The tradition of Southern Gothic literature from Faulkner, O’Connor, Cormac McCarthy, Tennessee Williams, and many others, runs deep in our consciousness, throwing open the shutters and exposing the dusty rooms of cultural decay, and the dusty lives of those that hide behind false honor, desperation, and failed aspirations. Adding comedy to the quiet pathos of Southern Gothic, however, has not always been easy for novelists and playwrights keen on avoiding the pitfalls of cheap character mockery.
Playwright Beth Henley, a native of Jackson, Mississippi, understood the fine line that one must walk between comedy and tragedy in her play, Crimes of the Heart, a work that won her the Pulitzer Prize for Drama in 1981 and that has had regular productions ever since. One of those productions now belongs to Flying Anvil Theatre and their excellent current staging—directed by Jayne Morgan—that opened last weekend for a run through March 24.
Like any black comedy—Southern or otherwise—Crimes of the Heart is a stew of comic ingredients bubbling in a tragic broth. Centered on the three McGrath sisters in Hazlehurst, Mississippi, who are “having a bad day, a very bad day”, the play flows like a photo album that begins innocently enough, but reveals more and more comically tragic situations as one turns each page. The eldest sister, Lenny (Meg Sutherland), is having her 30th birthday, alone, pathetically singing Happy Birthday to herself with a candle stuck into a cookie, all the while riddled with unease over her siblings and weighed down by her husband-less life. The middle sister Meg (Danielle Pressley), hiding behind a failed singing career that has precipitated a nervous breakdown, has been called home from Hollywood to deal with the situation in which the youngest sister Babe (Gray Casterline) has shot her abusive lawyer husband in the stomach because she “didn’t like his looks.” Of course, all of this is happening in the context of the family patriarch, Ole Grandaddy, fading away in the hospital from a stroke, and the news that Lenny’s 20-year-old horse, Billy Boy, was just struck and killed by lightning. Floating like an undercurrent in this family stew is the history of the sisters’ mother committing suicide years earlier under the strangest of circumstances.

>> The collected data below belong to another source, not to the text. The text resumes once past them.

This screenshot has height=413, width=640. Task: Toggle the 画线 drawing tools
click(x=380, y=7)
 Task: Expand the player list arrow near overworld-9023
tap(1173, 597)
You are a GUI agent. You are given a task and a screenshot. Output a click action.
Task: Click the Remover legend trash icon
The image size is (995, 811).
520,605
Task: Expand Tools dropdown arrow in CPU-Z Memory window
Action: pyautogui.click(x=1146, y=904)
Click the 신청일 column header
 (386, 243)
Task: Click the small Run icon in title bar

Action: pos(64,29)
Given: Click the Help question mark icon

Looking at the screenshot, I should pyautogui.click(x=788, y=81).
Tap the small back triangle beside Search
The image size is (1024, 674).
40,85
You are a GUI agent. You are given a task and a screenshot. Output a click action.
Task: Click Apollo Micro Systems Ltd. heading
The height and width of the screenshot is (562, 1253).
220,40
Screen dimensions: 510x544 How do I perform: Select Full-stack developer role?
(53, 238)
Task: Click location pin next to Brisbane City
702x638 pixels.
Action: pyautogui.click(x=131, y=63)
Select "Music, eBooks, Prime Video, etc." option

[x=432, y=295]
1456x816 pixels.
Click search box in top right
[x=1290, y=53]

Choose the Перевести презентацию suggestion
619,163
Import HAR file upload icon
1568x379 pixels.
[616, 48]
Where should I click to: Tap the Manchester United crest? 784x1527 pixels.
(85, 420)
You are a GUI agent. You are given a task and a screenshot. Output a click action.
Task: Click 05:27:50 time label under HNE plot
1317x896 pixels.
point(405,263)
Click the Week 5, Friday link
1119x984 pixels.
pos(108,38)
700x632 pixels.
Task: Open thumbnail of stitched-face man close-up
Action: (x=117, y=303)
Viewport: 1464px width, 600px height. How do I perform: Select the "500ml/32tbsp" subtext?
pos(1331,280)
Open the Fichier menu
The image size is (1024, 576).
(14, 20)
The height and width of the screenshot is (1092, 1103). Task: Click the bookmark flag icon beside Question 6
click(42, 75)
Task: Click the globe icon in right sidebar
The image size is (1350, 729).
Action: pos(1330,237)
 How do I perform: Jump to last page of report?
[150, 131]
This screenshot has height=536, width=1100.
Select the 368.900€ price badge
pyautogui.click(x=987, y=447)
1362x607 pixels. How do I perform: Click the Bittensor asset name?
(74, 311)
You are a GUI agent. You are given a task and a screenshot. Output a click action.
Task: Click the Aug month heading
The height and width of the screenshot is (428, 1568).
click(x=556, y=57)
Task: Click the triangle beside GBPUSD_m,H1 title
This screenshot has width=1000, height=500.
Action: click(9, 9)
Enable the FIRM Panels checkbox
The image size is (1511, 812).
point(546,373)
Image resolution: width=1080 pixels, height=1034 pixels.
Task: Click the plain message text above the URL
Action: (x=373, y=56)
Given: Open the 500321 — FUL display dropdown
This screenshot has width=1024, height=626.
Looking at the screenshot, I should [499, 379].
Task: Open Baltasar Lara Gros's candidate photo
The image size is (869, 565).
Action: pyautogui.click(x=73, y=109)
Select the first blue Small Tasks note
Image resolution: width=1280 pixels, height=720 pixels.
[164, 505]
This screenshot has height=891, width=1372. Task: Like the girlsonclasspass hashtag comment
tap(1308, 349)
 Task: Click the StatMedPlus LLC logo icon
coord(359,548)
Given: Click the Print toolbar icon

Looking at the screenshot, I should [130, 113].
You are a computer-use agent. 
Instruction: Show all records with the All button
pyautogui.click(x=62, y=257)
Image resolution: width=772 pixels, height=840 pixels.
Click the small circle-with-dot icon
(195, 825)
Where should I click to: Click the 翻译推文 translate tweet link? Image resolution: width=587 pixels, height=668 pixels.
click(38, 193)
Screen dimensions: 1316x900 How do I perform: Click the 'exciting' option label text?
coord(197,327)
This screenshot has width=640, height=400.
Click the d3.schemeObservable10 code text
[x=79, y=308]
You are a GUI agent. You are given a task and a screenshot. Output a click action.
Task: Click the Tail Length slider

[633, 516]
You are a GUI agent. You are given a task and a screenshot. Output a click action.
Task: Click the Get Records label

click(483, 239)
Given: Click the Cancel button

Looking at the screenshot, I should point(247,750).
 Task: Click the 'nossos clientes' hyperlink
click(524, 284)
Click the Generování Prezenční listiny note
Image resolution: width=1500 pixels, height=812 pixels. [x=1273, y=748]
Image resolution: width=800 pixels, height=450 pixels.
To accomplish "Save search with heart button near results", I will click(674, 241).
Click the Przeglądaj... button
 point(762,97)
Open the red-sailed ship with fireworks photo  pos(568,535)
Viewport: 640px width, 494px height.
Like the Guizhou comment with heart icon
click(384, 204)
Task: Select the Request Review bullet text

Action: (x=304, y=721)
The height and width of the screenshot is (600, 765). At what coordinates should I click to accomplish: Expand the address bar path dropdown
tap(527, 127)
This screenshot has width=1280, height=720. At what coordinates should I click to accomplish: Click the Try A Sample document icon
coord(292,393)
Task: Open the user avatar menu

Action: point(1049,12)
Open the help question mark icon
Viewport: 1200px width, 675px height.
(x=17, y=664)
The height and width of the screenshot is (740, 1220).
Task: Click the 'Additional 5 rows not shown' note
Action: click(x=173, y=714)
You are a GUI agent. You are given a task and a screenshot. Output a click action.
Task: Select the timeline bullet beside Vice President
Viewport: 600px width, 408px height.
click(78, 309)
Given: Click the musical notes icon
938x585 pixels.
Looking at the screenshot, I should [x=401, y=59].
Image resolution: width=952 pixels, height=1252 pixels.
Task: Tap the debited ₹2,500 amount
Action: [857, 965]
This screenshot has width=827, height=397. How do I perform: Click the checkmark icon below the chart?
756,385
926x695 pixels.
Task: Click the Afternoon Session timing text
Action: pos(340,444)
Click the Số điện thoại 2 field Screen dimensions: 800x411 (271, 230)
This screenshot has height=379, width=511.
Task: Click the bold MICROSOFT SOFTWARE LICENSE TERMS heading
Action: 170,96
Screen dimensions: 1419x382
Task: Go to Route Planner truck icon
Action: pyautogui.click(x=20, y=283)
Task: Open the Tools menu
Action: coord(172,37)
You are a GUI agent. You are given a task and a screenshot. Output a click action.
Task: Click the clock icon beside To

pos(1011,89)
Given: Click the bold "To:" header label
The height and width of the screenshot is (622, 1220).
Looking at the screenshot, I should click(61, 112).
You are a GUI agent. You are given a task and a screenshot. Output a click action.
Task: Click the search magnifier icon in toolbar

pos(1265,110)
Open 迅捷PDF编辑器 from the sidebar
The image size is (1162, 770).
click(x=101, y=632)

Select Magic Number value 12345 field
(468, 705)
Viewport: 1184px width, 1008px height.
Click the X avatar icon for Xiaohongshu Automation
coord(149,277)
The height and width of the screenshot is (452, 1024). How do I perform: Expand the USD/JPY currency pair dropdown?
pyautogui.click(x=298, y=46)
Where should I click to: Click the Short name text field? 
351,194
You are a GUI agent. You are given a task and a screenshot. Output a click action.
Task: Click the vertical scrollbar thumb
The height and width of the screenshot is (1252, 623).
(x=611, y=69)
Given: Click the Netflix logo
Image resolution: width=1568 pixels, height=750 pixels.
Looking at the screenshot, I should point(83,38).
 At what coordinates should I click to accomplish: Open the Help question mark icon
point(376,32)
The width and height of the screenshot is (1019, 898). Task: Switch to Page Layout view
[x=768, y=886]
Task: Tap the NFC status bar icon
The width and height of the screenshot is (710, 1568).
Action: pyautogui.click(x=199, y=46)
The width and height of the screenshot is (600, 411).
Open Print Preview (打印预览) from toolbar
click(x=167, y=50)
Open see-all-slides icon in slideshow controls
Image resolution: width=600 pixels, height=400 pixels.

Clearly, one of the many attractions of Crimes of the Heart is that it is a notable vehicle for three women as the McGrath sisters who can create not only dramatically distinctive personalities for their characters, but somehow make the entire set of odd circumstances seem credible and logical. With Morgan’s direction and her signature attention to dramatic rhythm, the personalities come to life in the hands of Sutherland, Pressley, and Casterline. One actually cheers for Sutherland’s wonderfully sympathetic Lenny to shake off the layers of ennui and self-deprecation, and take a stab at controlling her own happiness. On the other hand, there is little sympathy for the character of Meg. Pressley has painted her Meg with some delicious metaphorical warts, the result of teenage selfishness becoming full-blown adult self-indulgence. In the role of Babe, Casterline kept her character fully on the comically ambiguous side, with naïveté, guilelessness, and questionable nutty behavior, clouded by what is suggested to be a reaction to spousal abuse.
Haunting the sisters is their first cousin, Chick, performed with an energetic and descriptive flow of southern gossipy-ness by Kara Van Veghel. Chick is a domineering woman driven and embarrassed by the family’s past and present, a history that interferes with her own small-town society goals.
A man from Meg’s infamous dating past, Doc Porter (Brad Stapleton), reenters her life, at least for one night of meaningless gratification. Babe’s attorney, the just-out-of-law-school Barnette Lloyd (John Simmins), is drawn from exactly how one has been taught to view southern lawyers: a light-colored suit, glasses, well-mannered attorney dialect, and the inevitable hidden agenda. In this case, Simmins allows Lloyd’s agenda to reveal itself slowly and methodically: he is attracted to Babe and he has a “vendetta” against Babe’s now-wounded husband, Zachary Butrelle. I do declare.
With characters painted so colorfully by director Morgan and her cast, I found myself longing for a bit more revealing character in the Southern Gothic visual environment from this production of Crimes of the Heart. It’s a myth that comedy has to be uniformly bright; some of comedy’s best friends are strategically placed shadows and altered focus. Nevertheless, Flying Anvil Theatre’s Crimes of the Heart walks us through a pleasantly bizarre House of Mirrors where we are very likely to see ourselves reflected in ways we can laugh at, no matter what happens. After all, in the grand tradition of southern optimism, “tomorrow is another day.”